> Exercise aim: Copy out the lines of the material word for word, starting with the line that contains "Viewport: 1424px width, 840px" and going through the line that contains "point(165,245)", both of those lines included.

> Dataset excerpt:
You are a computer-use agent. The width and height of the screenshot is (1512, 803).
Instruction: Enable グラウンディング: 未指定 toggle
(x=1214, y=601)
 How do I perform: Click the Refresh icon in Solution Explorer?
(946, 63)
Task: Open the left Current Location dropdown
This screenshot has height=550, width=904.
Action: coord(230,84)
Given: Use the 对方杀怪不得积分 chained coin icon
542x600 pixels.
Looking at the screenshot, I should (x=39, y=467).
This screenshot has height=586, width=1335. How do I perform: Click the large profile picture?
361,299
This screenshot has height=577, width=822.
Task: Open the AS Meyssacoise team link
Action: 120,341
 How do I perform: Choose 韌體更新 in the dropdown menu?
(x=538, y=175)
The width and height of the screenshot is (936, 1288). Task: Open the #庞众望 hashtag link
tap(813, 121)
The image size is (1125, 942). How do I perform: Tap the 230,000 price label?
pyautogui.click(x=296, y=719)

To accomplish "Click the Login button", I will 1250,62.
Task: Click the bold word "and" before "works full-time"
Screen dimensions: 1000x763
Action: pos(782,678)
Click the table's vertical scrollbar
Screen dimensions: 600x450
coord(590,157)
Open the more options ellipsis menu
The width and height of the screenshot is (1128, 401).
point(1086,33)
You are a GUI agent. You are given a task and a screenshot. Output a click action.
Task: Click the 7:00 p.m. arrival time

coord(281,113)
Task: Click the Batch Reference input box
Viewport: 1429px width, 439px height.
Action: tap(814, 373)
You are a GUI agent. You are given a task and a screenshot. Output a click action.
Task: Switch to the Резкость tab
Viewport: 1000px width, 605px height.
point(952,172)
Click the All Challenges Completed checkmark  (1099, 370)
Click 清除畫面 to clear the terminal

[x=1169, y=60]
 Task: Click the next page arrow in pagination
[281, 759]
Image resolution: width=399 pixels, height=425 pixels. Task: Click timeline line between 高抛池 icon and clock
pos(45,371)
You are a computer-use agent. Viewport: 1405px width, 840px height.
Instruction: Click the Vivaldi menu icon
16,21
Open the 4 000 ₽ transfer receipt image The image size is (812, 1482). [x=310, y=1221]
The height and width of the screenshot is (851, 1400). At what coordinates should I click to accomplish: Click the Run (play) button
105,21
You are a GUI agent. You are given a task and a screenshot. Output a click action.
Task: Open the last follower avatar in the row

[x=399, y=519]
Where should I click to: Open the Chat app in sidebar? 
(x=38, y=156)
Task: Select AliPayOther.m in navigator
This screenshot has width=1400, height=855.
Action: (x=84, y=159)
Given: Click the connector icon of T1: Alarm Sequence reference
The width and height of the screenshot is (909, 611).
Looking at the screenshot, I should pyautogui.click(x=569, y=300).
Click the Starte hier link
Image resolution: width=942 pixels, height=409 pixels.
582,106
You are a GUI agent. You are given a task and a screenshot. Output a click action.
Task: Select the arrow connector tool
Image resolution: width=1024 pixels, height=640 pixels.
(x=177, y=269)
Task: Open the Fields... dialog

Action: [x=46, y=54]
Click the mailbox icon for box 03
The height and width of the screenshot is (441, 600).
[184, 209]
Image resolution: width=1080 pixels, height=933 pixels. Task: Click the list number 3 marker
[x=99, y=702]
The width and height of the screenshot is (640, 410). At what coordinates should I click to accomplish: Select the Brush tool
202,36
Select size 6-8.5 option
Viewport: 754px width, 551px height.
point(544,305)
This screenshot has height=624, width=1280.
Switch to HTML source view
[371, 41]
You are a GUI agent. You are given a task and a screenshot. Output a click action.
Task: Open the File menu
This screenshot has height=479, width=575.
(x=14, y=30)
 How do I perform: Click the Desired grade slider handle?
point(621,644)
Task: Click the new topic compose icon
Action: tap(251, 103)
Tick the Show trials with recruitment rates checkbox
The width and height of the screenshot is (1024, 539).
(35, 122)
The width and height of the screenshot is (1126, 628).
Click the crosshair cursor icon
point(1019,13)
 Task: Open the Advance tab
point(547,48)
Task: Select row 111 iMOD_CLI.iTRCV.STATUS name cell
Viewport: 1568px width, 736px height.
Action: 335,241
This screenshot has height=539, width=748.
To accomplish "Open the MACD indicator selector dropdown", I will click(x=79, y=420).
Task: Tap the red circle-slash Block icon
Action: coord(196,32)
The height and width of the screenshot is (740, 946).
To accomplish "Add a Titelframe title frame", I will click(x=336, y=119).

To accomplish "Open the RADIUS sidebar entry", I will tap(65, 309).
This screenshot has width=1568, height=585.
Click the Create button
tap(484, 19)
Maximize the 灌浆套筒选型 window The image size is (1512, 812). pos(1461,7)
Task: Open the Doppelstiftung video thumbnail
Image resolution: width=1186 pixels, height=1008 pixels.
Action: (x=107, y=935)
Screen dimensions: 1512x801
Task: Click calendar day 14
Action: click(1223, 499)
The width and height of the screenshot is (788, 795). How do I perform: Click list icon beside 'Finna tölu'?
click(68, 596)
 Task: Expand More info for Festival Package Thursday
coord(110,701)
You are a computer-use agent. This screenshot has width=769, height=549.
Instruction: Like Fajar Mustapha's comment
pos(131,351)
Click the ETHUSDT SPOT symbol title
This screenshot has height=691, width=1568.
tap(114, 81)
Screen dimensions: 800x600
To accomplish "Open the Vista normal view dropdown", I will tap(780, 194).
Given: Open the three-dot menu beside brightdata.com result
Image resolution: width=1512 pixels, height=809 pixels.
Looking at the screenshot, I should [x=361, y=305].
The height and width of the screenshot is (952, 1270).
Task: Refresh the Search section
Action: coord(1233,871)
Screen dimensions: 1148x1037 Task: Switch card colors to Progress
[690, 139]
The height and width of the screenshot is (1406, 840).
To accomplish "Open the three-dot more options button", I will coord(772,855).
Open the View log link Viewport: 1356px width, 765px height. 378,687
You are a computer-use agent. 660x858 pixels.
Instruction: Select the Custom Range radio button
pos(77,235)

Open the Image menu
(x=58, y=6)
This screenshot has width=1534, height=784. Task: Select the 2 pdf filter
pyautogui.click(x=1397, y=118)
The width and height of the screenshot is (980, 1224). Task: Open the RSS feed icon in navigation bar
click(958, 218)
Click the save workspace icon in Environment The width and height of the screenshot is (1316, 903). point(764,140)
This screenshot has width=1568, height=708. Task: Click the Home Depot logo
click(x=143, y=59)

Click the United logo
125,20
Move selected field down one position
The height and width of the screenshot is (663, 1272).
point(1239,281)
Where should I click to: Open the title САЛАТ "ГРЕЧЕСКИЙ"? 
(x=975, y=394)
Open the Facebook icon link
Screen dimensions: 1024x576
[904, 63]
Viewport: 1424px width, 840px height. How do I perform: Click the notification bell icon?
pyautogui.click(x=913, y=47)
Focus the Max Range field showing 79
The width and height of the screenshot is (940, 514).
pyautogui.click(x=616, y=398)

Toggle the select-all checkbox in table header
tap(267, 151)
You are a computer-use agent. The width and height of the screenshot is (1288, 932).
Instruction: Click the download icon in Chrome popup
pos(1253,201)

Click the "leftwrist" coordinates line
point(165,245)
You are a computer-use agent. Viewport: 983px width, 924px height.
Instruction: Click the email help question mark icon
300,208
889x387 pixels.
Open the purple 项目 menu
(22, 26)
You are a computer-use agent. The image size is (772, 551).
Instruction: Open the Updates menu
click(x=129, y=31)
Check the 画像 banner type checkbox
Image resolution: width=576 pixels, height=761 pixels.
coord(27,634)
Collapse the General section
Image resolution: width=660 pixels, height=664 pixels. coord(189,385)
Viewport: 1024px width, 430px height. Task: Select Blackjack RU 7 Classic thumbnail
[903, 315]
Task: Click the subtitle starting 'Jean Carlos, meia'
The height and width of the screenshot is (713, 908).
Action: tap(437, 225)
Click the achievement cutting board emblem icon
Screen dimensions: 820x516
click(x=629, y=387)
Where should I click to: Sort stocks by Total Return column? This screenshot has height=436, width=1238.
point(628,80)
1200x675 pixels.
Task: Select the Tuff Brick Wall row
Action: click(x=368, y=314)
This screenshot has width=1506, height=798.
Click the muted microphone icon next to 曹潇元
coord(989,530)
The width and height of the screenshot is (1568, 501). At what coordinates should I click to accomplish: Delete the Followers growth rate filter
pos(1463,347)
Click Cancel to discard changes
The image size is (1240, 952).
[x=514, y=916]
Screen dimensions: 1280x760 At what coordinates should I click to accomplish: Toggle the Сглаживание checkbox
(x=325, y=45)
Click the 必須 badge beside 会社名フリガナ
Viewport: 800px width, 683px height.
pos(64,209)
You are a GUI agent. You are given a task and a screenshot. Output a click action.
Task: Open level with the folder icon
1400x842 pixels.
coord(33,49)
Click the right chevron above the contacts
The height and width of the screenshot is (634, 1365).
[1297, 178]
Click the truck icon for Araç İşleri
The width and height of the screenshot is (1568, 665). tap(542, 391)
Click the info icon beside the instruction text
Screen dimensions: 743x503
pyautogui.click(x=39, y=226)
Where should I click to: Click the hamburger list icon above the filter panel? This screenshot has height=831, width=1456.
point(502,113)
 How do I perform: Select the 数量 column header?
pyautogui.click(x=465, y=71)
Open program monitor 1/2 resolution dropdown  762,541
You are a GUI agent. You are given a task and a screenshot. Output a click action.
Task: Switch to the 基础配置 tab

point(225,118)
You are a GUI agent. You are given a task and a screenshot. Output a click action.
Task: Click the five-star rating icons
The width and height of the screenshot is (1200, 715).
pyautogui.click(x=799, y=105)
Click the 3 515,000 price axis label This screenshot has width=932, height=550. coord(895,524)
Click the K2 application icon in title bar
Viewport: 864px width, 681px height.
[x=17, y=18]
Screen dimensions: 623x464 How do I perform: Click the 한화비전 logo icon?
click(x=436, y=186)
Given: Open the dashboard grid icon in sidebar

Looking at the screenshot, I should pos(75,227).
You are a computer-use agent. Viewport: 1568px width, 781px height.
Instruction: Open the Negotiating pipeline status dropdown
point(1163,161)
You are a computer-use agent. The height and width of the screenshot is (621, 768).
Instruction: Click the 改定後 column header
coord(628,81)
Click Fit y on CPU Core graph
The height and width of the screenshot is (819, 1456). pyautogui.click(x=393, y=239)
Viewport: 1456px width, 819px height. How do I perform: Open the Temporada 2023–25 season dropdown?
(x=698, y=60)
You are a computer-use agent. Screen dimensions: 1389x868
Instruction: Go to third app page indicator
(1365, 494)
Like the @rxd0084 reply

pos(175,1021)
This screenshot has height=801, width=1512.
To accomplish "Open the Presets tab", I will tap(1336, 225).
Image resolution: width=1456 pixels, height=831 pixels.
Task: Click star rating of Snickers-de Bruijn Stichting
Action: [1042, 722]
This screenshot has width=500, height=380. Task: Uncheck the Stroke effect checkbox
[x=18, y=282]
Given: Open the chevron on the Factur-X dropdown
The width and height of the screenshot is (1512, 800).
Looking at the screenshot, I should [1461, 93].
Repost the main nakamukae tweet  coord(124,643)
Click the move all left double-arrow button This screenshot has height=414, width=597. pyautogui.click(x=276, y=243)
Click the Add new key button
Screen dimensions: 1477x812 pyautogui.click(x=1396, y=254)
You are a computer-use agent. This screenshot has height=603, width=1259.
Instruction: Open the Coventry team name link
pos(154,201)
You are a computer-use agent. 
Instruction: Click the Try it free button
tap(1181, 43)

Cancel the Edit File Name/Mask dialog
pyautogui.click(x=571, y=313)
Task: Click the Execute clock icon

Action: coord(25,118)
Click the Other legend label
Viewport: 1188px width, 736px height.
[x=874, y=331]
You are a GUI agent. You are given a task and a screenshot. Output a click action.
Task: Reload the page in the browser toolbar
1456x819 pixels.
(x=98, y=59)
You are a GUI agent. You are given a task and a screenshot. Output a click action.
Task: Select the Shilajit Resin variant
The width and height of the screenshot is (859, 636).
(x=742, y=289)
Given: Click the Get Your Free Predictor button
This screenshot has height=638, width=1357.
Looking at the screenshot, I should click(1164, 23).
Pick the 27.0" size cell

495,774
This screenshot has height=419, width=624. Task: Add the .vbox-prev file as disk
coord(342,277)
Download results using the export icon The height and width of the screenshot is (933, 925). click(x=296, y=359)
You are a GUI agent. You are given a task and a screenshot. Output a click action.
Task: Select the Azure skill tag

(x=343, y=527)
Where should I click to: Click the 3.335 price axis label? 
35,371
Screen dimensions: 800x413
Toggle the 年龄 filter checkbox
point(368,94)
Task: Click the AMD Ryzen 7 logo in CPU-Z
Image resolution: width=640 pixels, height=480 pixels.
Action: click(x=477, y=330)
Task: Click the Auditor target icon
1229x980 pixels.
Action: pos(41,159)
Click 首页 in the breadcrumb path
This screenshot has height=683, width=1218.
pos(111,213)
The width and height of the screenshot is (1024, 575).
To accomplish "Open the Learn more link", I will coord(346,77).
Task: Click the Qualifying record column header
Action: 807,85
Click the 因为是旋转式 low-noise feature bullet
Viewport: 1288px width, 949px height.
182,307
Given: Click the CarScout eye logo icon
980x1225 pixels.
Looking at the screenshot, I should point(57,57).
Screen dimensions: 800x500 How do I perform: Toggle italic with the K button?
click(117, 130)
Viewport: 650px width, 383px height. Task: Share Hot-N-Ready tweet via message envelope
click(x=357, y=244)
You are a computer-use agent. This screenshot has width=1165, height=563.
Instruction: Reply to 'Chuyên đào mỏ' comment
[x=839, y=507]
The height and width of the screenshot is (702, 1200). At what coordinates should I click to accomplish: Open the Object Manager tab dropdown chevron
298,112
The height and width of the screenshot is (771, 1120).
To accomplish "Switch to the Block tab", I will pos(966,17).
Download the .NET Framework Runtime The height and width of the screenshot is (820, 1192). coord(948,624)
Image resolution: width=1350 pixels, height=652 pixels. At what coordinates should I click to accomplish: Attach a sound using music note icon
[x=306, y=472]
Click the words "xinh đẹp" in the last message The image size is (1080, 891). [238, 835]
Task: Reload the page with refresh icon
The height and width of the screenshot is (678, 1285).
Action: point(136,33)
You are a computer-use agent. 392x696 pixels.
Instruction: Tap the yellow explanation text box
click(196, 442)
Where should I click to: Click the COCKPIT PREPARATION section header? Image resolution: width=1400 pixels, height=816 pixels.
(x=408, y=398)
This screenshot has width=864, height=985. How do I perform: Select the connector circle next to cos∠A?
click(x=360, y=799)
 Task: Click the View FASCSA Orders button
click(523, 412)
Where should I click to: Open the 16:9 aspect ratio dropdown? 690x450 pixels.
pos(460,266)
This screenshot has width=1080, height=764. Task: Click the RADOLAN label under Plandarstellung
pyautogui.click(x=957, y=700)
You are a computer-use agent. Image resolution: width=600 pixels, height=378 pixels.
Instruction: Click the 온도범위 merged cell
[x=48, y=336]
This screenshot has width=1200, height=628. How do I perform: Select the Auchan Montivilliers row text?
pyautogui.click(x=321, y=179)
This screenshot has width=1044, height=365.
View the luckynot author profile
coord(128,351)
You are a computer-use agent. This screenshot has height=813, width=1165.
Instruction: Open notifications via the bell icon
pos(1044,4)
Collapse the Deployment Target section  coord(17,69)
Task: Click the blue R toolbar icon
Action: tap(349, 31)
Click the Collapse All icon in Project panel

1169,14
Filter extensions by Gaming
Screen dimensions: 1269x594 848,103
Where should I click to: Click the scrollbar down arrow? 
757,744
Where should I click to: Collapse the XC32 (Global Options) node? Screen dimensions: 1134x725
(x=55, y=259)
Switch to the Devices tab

> Finished answer:
Viewport: 1424px width, 840px height. How do I perform: Click the notification bell icon?
pyautogui.click(x=913, y=47)
Focus the Max Range field showing 79
The width and height of the screenshot is (940, 514).
pyautogui.click(x=616, y=398)

Toggle the select-all checkbox in table header
tap(267, 151)
You are a computer-use agent. The width and height of the screenshot is (1288, 932).
Instruction: Click the download icon in Chrome popup
pos(1253,201)

Click the "leftwrist" coordinates line
point(165,245)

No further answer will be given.